The increase in PERE investments during
Q1 2015 was due to improved market sentiments and higher investments in
residential and commercial office assets, which increased by 158% and 68%
respectively compared to Q1 2014.
Although Chennai was the only city,
which witnessed investment in commercial office in Q1 2015, leased office
assets such as IT Parks and IT-SEZs are likely to gain significant interest
from foreign investors, due to low risk owing to high occupancy levels along
with stable rental yields and significant potential for capital value
appreciation.

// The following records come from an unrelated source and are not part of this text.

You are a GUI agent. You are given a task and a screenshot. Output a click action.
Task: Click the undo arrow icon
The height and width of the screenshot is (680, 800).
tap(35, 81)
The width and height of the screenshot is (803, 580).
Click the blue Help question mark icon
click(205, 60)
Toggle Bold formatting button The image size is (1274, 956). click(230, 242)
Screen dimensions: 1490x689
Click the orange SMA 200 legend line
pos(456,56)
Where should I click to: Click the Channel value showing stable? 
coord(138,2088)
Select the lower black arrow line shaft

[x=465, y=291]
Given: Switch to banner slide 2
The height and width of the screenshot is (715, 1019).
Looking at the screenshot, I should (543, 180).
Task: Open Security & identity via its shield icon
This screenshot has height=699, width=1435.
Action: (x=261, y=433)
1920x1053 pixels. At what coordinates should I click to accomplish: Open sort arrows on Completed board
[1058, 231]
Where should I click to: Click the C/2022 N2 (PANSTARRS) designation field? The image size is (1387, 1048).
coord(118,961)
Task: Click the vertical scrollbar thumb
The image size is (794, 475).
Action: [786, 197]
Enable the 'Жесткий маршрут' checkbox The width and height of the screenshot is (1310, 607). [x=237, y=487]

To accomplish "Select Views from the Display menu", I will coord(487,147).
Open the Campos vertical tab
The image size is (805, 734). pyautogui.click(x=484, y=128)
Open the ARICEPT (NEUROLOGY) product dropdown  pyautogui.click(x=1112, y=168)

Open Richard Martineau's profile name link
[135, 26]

In addition, the introduction of REITs in India is likely to
boost investments as investors now have an exit route.
In Q1 2015, residential assets recorded
the second highest PE investment since 2008. The total value of investments in
the residential sector was 2.5 times more than Q1 2014 and was recorded at INR
2,752 crores / INR 27.5 bn (USD 0.4 bn). Relatively attractive return on
investments and easy exits, increased focus on housing from the Narendra
Modi-led BJP government and high funding needs are likely to sustain the high
investments in residential assets. Amidst liquidity issues faced by residential
developers due to subdued demand and restricted access to debt funding, PE
funds have emerged as an important alternate source to meet the funding
requirements. PE funds continue to make investments in the residential sector
at the project level rather than at the entity level to protect their investments.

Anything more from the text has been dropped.